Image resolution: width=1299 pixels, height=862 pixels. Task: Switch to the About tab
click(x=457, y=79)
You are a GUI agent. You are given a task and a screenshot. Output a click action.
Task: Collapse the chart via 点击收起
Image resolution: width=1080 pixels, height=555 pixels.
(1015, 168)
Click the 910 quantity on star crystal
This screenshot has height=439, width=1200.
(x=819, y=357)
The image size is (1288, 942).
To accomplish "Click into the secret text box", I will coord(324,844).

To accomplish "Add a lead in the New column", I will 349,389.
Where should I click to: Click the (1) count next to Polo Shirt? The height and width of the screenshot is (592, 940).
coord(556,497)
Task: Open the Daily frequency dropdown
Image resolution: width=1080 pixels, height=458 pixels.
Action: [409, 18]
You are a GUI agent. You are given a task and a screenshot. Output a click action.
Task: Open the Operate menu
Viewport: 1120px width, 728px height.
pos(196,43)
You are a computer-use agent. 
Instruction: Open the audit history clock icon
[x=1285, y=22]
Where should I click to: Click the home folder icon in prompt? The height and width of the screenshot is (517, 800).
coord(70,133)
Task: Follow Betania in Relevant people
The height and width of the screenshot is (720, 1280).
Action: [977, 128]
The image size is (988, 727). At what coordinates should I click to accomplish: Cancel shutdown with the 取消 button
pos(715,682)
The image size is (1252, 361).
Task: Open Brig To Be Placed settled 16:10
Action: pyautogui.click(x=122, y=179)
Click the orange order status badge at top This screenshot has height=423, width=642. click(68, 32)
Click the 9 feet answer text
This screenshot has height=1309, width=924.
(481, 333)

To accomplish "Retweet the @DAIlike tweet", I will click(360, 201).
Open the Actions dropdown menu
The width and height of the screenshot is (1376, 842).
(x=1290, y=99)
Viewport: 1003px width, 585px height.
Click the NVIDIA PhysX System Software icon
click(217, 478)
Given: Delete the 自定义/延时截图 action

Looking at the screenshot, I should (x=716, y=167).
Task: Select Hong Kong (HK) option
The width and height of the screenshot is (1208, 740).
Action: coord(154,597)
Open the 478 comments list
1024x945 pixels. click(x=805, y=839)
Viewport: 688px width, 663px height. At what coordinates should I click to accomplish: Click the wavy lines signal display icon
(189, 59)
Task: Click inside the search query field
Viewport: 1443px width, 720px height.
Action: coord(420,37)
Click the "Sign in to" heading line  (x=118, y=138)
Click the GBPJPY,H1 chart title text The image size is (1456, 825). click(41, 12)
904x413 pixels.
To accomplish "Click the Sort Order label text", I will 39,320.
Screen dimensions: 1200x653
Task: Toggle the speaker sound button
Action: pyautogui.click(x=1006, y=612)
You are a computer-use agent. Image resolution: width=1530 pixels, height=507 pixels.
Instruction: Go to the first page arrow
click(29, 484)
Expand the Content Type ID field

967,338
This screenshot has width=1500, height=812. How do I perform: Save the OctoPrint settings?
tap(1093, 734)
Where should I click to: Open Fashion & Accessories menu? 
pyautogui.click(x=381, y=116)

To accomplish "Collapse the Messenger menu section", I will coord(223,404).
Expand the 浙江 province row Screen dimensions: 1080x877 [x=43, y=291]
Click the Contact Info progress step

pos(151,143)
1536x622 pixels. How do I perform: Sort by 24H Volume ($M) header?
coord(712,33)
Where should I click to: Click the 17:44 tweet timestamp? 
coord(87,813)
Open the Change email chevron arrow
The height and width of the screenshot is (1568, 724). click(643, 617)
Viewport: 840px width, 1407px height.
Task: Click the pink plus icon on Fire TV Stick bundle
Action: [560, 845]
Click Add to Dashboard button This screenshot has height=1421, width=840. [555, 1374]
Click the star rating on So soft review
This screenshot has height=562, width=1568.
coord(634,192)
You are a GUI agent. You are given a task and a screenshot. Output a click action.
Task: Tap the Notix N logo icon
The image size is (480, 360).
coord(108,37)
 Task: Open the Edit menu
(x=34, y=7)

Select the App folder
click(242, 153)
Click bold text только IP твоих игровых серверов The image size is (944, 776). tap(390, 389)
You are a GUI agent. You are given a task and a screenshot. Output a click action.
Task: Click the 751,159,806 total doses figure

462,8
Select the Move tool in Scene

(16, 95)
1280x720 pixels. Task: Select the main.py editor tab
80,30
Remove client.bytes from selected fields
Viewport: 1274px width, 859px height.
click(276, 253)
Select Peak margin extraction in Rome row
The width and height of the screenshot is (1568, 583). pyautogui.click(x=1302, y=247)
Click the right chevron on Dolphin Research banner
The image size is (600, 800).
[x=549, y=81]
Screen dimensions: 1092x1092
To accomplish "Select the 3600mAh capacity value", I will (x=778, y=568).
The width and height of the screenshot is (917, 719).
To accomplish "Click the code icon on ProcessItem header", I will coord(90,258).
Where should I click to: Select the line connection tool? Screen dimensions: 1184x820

→ Exercise details
Could you write out the full data verbatim?

→ Output for this exercise
Image resolution: width=1299 pixels, height=862 pixels. Task: Switch to the About tab
click(x=457, y=79)
You are a GUI agent. You are given a task and a screenshot. Output a click action.
Task: Collapse the chart via 点击收起
Image resolution: width=1080 pixels, height=555 pixels.
(1015, 168)
Click the 910 quantity on star crystal
This screenshot has height=439, width=1200.
(x=819, y=357)
The image size is (1288, 942).
To accomplish "Click into the secret text box", I will coord(324,844).

To accomplish "Add a lead in the New column", I will 349,389.
Where should I click to: Click the (1) count next to Polo Shirt? The height and width of the screenshot is (592, 940).
coord(556,497)
Task: Open the Daily frequency dropdown
Image resolution: width=1080 pixels, height=458 pixels.
Action: [409, 18]
You are a GUI agent. You are given a task and a screenshot. Output a click action.
Task: Open the Operate menu
Viewport: 1120px width, 728px height.
pos(196,43)
You are a computer-use agent. 
Instruction: Open the audit history clock icon
[x=1285, y=22]
Where should I click to: Click the home folder icon in prompt? The height and width of the screenshot is (517, 800).
coord(70,133)
Task: Follow Betania in Relevant people
The height and width of the screenshot is (720, 1280).
Action: [977, 128]
The image size is (988, 727). At what coordinates should I click to accomplish: Cancel shutdown with the 取消 button
pos(715,682)
The image size is (1252, 361).
Task: Open Brig To Be Placed settled 16:10
Action: pyautogui.click(x=122, y=179)
Click the orange order status badge at top This screenshot has height=423, width=642. click(68, 32)
Click the 9 feet answer text
This screenshot has height=1309, width=924.
(481, 333)

To accomplish "Retweet the @DAIlike tweet", I will click(360, 201).
Open the Actions dropdown menu
The width and height of the screenshot is (1376, 842).
(x=1290, y=99)
Viewport: 1003px width, 585px height.
Click the NVIDIA PhysX System Software icon
click(217, 478)
Given: Delete the 自定义/延时截图 action

Looking at the screenshot, I should (x=716, y=167).
Task: Select Hong Kong (HK) option
The width and height of the screenshot is (1208, 740).
Action: coord(154,597)
Open the 478 comments list
1024x945 pixels. click(x=805, y=839)
Viewport: 688px width, 663px height. At what coordinates should I click to accomplish: Click the wavy lines signal display icon
(189, 59)
Task: Click inside the search query field
Viewport: 1443px width, 720px height.
Action: coord(420,37)
Click the "Sign in to" heading line  (x=118, y=138)
Click the GBPJPY,H1 chart title text The image size is (1456, 825). click(41, 12)
904x413 pixels.
To accomplish "Click the Sort Order label text", I will 39,320.
Screen dimensions: 1200x653
Task: Toggle the speaker sound button
Action: pyautogui.click(x=1006, y=612)
You are a computer-use agent. Image resolution: width=1530 pixels, height=507 pixels.
Instruction: Go to the first page arrow
click(29, 484)
Expand the Content Type ID field

967,338
This screenshot has width=1500, height=812. How do I perform: Save the OctoPrint settings?
tap(1093, 734)
Where should I click to: Open Fashion & Accessories menu? 
pyautogui.click(x=381, y=116)

To accomplish "Collapse the Messenger menu section", I will coord(223,404).
Expand the 浙江 province row Screen dimensions: 1080x877 [x=43, y=291]
Click the Contact Info progress step

pos(151,143)
1536x622 pixels. How do I perform: Sort by 24H Volume ($M) header?
coord(712,33)
Where should I click to: Click the 17:44 tweet timestamp? 
coord(87,813)
Open the Change email chevron arrow
The height and width of the screenshot is (1568, 724). click(643, 617)
Viewport: 840px width, 1407px height.
Task: Click the pink plus icon on Fire TV Stick bundle
Action: [560, 845]
Click Add to Dashboard button This screenshot has height=1421, width=840. [555, 1374]
Click the star rating on So soft review
This screenshot has height=562, width=1568.
coord(634,192)
You are a GUI agent. You are given a task and a screenshot. Output a click action.
Task: Tap the Notix N logo icon
The image size is (480, 360).
coord(108,37)
 Task: Open the Edit menu
(x=34, y=7)

Select the App folder
click(242, 153)
Click bold text только IP твоих игровых серверов The image size is (944, 776). tap(390, 389)
You are a GUI agent. You are given a task and a screenshot. Output a click action.
Task: Click the 751,159,806 total doses figure

462,8
Select the Move tool in Scene

(16, 95)
1280x720 pixels. Task: Select the main.py editor tab
80,30
Remove client.bytes from selected fields
Viewport: 1274px width, 859px height.
click(276, 253)
Select Peak margin extraction in Rome row
The width and height of the screenshot is (1568, 583). pyautogui.click(x=1302, y=247)
Click the right chevron on Dolphin Research banner
The image size is (600, 800).
[x=549, y=81]
Screen dimensions: 1092x1092
To accomplish "Select the 3600mAh capacity value", I will (x=778, y=568).
The width and height of the screenshot is (917, 719).
To accomplish "Click the code icon on ProcessItem header", I will coord(90,258).
Where should I click to: Select the line connection tool? Screen dimensions: 1184x820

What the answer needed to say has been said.